R-diggity, you are an astute questioner. Have you thought about a career as a question-asking person? Like the kind that could be employed by a magazine or newspaper to ask really good questions to people who would then answer said astute questionings and then have those questions printed in aforementioned newspaper/magazine? Someone who reported the answers of these questions to the populace at large? That would be a good job. Someone should make that job up. You could call it something like Astute Inquisitor. Or Imminent Answer Ascriber. Or Reporter, but that sounds kind of boring. Where did my pants go?
Anyway, this question, the one concerning the true identity of the mysterious Tabo, is one that has haunted me like, well, like the actual ghost of Abraham Lincoln that really does haunt me fortnightly (now you know why I always smell like garlic... keeps the Abe away). See, I am a truth-seeker. And a creative thinker. Where most people get truth from books or this cool little site I just discovered - Wikipedia, I think it's called - I... well, I make it up. So, brace yourself, dear internet, for the truly true and altogether honest and veritable story of... the origin of the tale of the mystery of the shadow-shrouded enigma known only as... TABO!
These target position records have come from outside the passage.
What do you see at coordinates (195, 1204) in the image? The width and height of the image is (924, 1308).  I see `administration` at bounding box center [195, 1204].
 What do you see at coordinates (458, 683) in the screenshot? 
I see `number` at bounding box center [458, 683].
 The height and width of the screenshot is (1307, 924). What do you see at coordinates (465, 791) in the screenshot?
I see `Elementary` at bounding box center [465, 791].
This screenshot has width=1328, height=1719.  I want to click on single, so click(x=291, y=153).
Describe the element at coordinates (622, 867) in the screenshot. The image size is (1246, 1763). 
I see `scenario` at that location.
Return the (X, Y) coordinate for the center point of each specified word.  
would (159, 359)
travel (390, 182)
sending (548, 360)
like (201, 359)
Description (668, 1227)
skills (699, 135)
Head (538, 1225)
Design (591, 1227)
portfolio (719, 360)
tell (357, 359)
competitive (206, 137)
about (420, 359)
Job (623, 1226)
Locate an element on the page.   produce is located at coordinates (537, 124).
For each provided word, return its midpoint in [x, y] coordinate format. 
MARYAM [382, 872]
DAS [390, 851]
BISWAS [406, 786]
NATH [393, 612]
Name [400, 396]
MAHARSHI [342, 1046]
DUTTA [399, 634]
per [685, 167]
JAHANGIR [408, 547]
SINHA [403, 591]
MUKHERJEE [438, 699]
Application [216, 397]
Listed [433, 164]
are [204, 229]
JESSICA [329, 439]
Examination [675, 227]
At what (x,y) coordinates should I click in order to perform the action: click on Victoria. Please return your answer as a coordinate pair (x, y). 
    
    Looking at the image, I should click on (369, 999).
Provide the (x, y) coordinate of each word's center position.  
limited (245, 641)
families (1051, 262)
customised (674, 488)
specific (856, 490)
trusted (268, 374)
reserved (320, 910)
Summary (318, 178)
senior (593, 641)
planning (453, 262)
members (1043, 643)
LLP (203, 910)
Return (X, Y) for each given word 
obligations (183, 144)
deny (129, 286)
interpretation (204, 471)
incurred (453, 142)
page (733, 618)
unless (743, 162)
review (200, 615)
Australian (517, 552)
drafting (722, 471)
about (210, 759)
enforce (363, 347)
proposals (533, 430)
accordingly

The legend starts off in Tibet, where all legends begin. It's said that the Tabo was a traveller who had angered a monk (something over who was a better Enterprise captain: Picard or Kirk... the tabo said Picard... whatever) and was cursed to roam the earth for millennia. Or three years. The translations are a bit muddied. In any case, the Tabo was cursed and began its wanderings as an outcast and a vagabond, popping up in legends in places as diverse as Thailand and the indigenous peoples of New Guinea.
While the substance of these legends vary, one thing is constant, the Tabo is always portrayed as a blurry, watercolored being with a taste for corn chips and a pretty decent bowling score. The Native American peoples refer to the Tabo as "Dances With Sasquatch," mainly because, well, the Tabo was spotted numerous times dancing with a She-Squatch. Apparently the Tabo is well-versed in ballroom, jazz, tap and "krunking." Here's a picture of the Tabo loping slowly through the Northwestern wilderness with its buddy, Chewbacca:
See him there, in the upper right-hand corner? If you relax your eyes you kind of can make him out. There's also a Magic Eye-style picture of a sailboat in there somewhere, too. And Waldo's been spotted by some especially sharp-eyed folks.
The Tabo isn't just a figure of ancient legend either, with over four international organizations leading the charge to further study this legendary beast in more detail. The foremost of these, T.U.!.R.,.K.!.E.Y.!. (Tabo Uncovered! Really, Kids! Everyone Yell!), holds an annual overnight camp out in hopes to spot the elusive beast. So far, nothing. Nothing except well... this:
Anyway, so there's the truth about the Tabo. Myth? Monster? Why not both? I mean, if a myth and a monster got together, put on some Al Green and, let nature take its course, why not? It's easier to swallow that that Loch Ness garbage (Seriously, a dinosaur?! IN SCOTLAND?! As my main man Gob would say, "Come ON!") or that business with Joan Osborne being Ozzy's daughter.
Either that, or he's one of the three people who regularly read this blog. There's only one way to be sure... "Read the Book!"
So, now, Ryan, Ry, Rrr, R. Methinks mayhaps I have a query to put to you, good sir. Which would you rather be attacked by: a rabid badger with a scimitar tied to its tail, or an irate hobo with hooks for hands? Please state your answer in 500 words or more. Preferably more. Until then, Make Mine Bigfoot.